2. Amendment of the Note. The last sentence of the second paragraph
of the Note is amended and restated to read as follows:
All outstanding principal and any unpaid interest thereon
under this Line of Credit Note is due and payable on December
14, 2003.
3. Representations and Warranties. Company hereby represents and
warrants to Bank as follows:
(a) No default currently exists under the Loan Agreement, the Note
or the other Loan Documents and no event has occurred which with the
passage of time or the giving of notice, or both, would constitute a
default under the Loan Documents.
(b) The Certificate of Incorporation and Bylaws of Company, the
Articles of Incorporation or Certificate of Limited Partnership, as
applicable, for each Guarantor, and the Bylaws or Partnership
Agreement, as applicable, for each Guarantor have in each case not been
amended, modified or supplemented since September 7, 1999.
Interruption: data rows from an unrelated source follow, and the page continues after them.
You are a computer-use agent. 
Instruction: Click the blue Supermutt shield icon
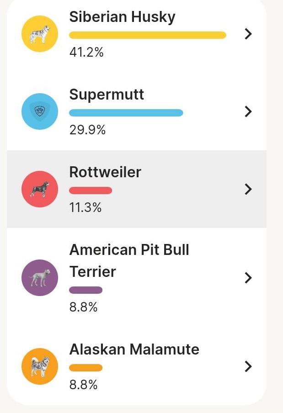40,111
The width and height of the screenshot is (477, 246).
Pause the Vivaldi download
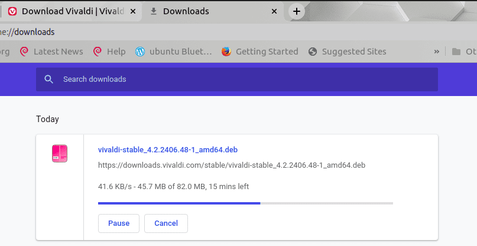pyautogui.click(x=119, y=223)
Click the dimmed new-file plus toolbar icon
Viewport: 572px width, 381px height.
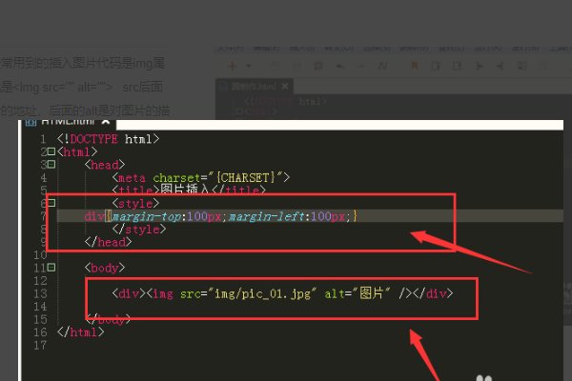coord(232,66)
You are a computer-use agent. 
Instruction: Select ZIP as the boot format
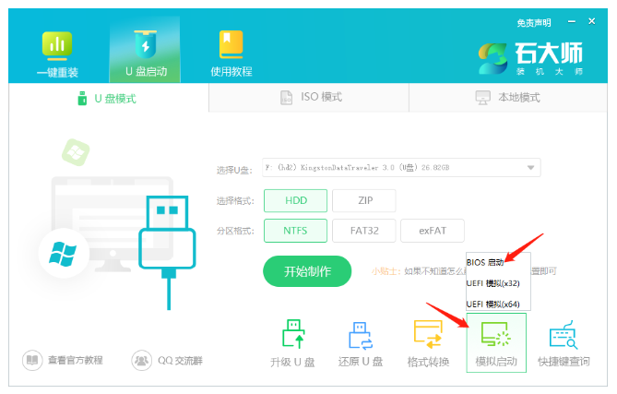click(363, 200)
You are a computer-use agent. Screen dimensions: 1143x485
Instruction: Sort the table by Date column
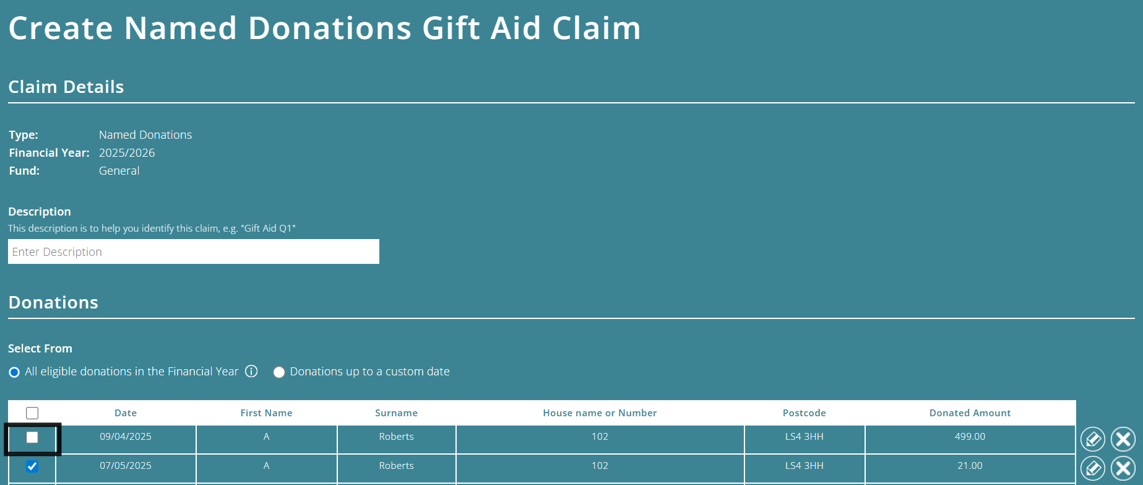126,413
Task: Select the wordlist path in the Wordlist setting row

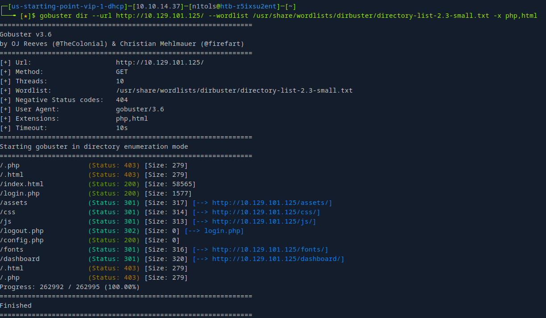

(c) All of the representations and warranties made by Company in
the Loan Documents are true as if made on the date hereof.
4. Conditions Precedent. Closing of this Amendment and the
transactions contemplated hereunder is conditioned on the following:
(a) Receipt by Bank of Certificates of Good Standing, dated not
more than ten (10) days prior to the date of this Amendment for Company
and each Guarantor from their respective states of organization.
(b) An opinion of counsel to Company and the Guarantors, with
respect to such matters as requested by Bank.
(c) Certified copies of each resolution of (i) Company's Board of
Directors duly authorizing the execution and delivery of this Amendment
and the consummation of the transactions contemplated herein and (ii)
each Guarantor's Board of Directors approving this Amendment and the
consummation of the transactions contemplated herein.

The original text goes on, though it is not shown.